Es ist ein wenig schade, dass jede*r bloß ein Drittel des Stückes erlebt. Als das Publikum zum gemeinsamen Abschluss in der Schreinerei zusammenkommt, wo es nach gebratenem Knoblauch duftet, erfährt man nur durch Erzählungen der anderen Gruppen von den anderen beiden Performances. Von individuellen Blicken in die Zukunft und Kartenlegen dabei ist die Rede, und von einem Live-Kochen, das zu einem Großteil aus Chilis besteht.
Die Geschichten von "Hello" basieren auf den realen Erlebnissen von geflüchteten Nordkoreaner*innen, die das Produktionsteam in Recherche und Interviews zusammengetragen hat.
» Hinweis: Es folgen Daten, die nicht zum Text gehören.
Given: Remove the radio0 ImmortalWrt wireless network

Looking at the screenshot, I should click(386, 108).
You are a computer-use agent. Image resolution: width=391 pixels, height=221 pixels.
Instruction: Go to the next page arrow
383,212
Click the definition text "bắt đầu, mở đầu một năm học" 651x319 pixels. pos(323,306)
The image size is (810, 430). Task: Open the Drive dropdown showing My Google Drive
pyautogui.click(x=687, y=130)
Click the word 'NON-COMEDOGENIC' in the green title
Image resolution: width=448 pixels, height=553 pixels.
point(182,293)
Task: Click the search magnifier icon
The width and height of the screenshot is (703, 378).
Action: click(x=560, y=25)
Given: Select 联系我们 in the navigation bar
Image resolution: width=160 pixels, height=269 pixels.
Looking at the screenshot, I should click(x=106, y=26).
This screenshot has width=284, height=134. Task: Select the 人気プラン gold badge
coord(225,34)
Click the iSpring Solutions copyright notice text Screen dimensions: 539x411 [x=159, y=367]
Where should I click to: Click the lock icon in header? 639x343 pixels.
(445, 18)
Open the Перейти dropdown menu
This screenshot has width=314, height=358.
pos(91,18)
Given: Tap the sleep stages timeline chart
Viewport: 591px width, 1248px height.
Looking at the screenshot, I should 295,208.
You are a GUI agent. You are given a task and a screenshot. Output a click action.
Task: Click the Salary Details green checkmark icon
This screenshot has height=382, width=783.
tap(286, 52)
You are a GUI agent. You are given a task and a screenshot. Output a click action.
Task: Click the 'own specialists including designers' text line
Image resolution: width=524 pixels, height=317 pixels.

Dadurch entsteht ein Stück, mehr Show-Workshop als klassischer Theaterbesuch, das gleichzeitig informiert und den in Medien oftmals unterrepräsentierten Nordkoreaner*innen ein Gesicht verleiht. Am Ende plädieren die Interviewten in Ton- und Videoaufnahmen für ein vereinigtes Korea und Freundschaft statt Waffen.
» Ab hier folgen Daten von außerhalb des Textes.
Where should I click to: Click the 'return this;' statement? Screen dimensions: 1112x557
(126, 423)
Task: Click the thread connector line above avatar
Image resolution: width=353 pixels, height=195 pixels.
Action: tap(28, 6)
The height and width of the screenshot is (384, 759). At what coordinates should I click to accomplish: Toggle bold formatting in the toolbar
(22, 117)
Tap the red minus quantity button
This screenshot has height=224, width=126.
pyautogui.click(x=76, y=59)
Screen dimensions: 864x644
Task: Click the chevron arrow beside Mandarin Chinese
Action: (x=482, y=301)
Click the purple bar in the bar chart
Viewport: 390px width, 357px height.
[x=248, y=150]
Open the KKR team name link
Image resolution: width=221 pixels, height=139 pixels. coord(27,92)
Am Ende des Stückes verweilt manch eine*r bei heißem Gerstentee und Salzbrezeln noch im Gespräch mit anderen, den drei Schauspielerinnen und der Regisseurin. In Kleingruppen entsteht ein gelungener Austausch über Erlebtes sowie die Geschichten und Realitäten von Nordkoreaner*innen. Das Publikum verlässt das Stück mit neuem Wissen und Eindrücken zu Bewohner*innen eines Landes, über deren Lebensrealität die Welt fast nichts weiß.